Deniz Ohde: „Ich stelle mich schlafend“

Atmosphärisch stimmig. Ein Erzählsound, durchgängig aufrechterhalten, der sich den Zwang auferlegt, oberflächlich zu bleiben. Schade.

Deniz Ohdes zweites Buch „Ich stelle mich schlafend“ lässt sich als eine Erweckungsliteratur begreifen, der den Mut zur eigenen Courage fehlt. Mittels Yasemine, der Protagonistin, wird von Schuld, körperlicher Entfremdung, von Übergriffen, Obsessionen und Distanznahmen erzählt:

Aber davon wusste Yasemin noch nichts, daran dachte sie auch nicht, als sie nun, achtzig Jahre später, vor speziellen Spiegeln in ein Verwandtschaftsverhältnis mit dieser Pionierin [der Krankengymnastin] trat und sich auf sich selbst besinnen sollte. Ein Gefühl für ihren Körper entwickeln, den sie bisher mehr als Vehikel gesehen hatte, das man wohl oder übel ab und zu mit Gemüse und Wasser füttern musste, damit es einen durch die Welt trug. An ihren Atem hatte sie schon gar nie gedacht.

Auf engstem Raum werden religiöse, sexuelle, politische, beziehungstechnische Untiefen der Erwachsenwerdung Yasemines verhandelt. Am Anfang steht vor allem die Freundschaft mit Immacolata im Vordergrund. Empathisch, tiefsinnig, wird das Heranwachsen dieser zwei sehr unterschiedlichen Mädchen beschrieben, die sich eine mystische, freie Welt zusammenglauben. Hier sprudelt die jugend-kindliche Phantasie, und mehr als nur das weite, noch unbeschrittene Leben steht vor ihnen. Ein Kosmos an Möglichkeiten ergibt sich durch die Anrufung von Hexen und mystischen weiblichen Naturwesen:

Von weitem sah Imma Yasemin da in der Dämmerung laufen, ein Auto fuhr mit gleißenden Scheinwerfern vorbei, die schlangenförmigen Hochhäuser ragten am Ende der Vogesenstraße in den dunkelblauen Himmel, sie blickte geradeaus, lief mit großen Schritten, und ihr Mantel bauschte sich hinter ihr auf. »Du sahst aus wie eine echte Hexe«, beschrieb sie ihr später das Bild.
Am Ende des Abends saßen sie in Lydias Wohnzimmer, Yasemin hatte noch den Lidschatten in den Augenwinkeln, wodurch ihre helle Iris noch eindringlicher leuchtete, wenn sie sich im Fenster sah.

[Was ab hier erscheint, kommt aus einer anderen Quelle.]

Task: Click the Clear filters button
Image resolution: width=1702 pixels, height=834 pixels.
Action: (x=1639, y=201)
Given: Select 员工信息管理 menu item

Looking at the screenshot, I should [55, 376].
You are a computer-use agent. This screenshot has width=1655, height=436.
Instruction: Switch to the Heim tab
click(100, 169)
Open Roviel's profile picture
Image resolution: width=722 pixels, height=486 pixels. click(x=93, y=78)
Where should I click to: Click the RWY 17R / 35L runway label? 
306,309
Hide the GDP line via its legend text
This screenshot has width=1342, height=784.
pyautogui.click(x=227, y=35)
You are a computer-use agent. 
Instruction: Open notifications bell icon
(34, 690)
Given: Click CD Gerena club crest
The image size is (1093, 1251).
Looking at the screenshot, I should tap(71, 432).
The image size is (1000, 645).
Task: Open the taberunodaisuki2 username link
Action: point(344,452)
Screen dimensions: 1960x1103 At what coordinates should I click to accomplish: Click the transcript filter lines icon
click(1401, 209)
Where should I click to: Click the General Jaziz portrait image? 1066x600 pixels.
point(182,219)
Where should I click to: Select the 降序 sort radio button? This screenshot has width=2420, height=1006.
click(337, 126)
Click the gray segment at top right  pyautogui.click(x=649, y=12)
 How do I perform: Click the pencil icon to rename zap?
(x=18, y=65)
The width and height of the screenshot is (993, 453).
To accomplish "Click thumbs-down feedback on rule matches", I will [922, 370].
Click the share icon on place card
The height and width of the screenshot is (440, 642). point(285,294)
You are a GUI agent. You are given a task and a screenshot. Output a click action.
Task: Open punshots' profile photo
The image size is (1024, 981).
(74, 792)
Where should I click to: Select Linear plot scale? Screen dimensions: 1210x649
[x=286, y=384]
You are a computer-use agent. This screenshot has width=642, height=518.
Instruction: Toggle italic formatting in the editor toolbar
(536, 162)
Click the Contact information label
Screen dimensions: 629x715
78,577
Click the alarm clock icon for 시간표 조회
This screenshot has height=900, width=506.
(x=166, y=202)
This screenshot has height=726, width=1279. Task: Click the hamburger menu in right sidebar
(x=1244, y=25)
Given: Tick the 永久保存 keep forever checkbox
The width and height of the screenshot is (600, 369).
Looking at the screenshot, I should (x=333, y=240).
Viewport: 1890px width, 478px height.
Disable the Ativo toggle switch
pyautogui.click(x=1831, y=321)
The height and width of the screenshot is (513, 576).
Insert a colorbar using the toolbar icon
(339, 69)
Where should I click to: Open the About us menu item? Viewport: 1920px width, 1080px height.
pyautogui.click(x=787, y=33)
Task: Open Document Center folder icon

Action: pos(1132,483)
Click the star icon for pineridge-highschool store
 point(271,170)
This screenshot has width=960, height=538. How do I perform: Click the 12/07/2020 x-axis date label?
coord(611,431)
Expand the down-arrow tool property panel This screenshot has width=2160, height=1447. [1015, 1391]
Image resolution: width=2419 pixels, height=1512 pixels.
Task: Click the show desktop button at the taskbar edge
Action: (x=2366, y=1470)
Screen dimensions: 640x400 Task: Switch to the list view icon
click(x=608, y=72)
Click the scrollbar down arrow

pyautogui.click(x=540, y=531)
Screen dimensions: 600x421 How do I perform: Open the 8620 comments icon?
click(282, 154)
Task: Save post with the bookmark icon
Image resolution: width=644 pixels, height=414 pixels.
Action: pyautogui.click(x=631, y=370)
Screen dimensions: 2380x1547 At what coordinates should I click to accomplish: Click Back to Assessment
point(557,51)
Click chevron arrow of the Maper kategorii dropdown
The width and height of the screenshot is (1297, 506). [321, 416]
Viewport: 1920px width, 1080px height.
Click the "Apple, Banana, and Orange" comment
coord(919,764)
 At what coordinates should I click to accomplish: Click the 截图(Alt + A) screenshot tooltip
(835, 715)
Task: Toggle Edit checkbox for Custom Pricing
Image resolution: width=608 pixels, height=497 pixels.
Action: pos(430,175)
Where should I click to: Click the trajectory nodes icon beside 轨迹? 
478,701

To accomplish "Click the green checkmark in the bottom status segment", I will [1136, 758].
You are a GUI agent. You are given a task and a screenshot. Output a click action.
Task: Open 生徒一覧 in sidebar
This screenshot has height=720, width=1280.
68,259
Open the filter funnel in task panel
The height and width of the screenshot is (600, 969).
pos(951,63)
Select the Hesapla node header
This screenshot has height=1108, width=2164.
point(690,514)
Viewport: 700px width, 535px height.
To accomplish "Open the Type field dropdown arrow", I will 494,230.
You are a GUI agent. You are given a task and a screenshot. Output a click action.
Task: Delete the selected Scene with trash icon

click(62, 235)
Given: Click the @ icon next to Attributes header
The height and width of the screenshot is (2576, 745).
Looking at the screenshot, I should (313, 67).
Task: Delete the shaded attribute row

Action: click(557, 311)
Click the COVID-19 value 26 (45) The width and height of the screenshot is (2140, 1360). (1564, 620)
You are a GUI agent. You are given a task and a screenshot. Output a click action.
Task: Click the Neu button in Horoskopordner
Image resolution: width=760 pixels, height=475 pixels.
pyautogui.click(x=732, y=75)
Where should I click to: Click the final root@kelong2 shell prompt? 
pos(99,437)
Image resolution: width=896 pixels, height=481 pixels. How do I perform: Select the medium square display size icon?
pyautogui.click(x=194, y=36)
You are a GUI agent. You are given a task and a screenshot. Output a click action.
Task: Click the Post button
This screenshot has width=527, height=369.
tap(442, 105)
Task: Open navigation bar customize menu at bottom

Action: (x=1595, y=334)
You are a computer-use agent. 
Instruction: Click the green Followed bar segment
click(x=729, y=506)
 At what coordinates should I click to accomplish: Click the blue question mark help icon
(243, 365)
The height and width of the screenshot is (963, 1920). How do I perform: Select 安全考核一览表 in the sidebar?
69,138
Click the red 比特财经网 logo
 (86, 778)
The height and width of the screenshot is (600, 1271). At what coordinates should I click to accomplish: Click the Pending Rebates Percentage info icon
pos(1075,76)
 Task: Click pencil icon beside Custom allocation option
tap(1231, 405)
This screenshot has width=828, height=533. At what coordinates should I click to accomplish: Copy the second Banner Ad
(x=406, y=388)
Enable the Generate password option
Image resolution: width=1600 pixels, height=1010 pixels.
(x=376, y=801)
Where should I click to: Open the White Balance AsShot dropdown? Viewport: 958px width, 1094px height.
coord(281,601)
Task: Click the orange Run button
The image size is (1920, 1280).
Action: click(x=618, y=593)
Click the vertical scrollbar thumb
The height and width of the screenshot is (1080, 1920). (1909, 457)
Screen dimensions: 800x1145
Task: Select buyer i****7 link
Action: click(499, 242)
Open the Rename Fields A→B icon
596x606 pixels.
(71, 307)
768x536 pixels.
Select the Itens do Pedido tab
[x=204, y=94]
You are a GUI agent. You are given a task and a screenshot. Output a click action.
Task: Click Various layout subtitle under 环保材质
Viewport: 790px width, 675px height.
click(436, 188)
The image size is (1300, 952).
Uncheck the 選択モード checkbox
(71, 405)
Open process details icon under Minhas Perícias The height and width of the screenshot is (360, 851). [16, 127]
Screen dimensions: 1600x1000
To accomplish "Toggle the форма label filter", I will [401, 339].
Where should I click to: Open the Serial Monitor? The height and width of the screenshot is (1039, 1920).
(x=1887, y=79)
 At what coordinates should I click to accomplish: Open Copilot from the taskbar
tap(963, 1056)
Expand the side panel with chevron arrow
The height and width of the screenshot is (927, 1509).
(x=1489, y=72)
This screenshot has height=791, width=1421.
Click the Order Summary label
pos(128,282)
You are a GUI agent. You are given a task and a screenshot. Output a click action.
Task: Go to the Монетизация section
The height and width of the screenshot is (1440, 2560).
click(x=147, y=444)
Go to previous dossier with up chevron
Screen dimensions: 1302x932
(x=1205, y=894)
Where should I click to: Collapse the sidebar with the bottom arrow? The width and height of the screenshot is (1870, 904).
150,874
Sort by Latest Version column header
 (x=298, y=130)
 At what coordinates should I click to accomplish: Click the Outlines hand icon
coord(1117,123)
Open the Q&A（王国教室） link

Hier, zwischen Lydia, der Kosmetikerin, Imma, der draufgängerischen Freundin, und Yasemin, der zurückgezogenen Phantastin spannt sich ein weites Feld an Möglichkeiten auf, das narrativ den Anfang von „Ich stelle mich schlafend“ in einen träumerischen Exkurs des Möglichkeitsdenken verwandelt, Zwischenräume der Geschichte, der Persönlichkeiten, Schatten- und Lichtseiten, auf engstem Raum atmosphärisch geballt, beleuchtet.

Leider bleibt Ohde nicht hierbei. Die Freundschaft mit Imma zerbricht unversehens und ziemlich abrupt, eine unausgegorene Beziehung mit einem Grunge-Typen gerät in gefährliche Untiefen, ein Reitunfall unterminiert Yasemins ohnehin gestörtes Körpergefühl, der Beruf, die Ausbildung, werden nur nebenbei, stichwortartig wie die darauffolgenden Beziehung tabellarisch (!) erwähnt. Am Ende geht schließlich irgendwie alles zu Bruch und irgendwie auch nicht:

Eine Version ihrer selbst, die in einem Paralleluniversum existierte, in dem nichts mit ihr geschehen war. In dem es keine Hand brauchte, die ihr befahl, in sie zu atmen. In dem es keine Hand gab, die sie im Türrahmen festhielt. In dem sie jedem Griff entglitt, wie Wasser durch Finger floss.

Ohdes „Ich stelle mich schlafend“ besitzt viele intensive Szenen, insbesondere in den Jugend- und Kindheitsbeschreibungen, sobald aber die Erwachsene ins Spiel kommt, wird klar, dass die Erzählerin einem kindlichen Ich verbunden bleibt, und von der Erwachsenenwelt nichts zu berichten weiß (und hier sogar zur stichwortartigen Abhandlung der Ereignisse übergeht, als wäre Literatur Stenographie). In ihr geht es nur um Sex, Gewalt, Obsession und Verwirrung.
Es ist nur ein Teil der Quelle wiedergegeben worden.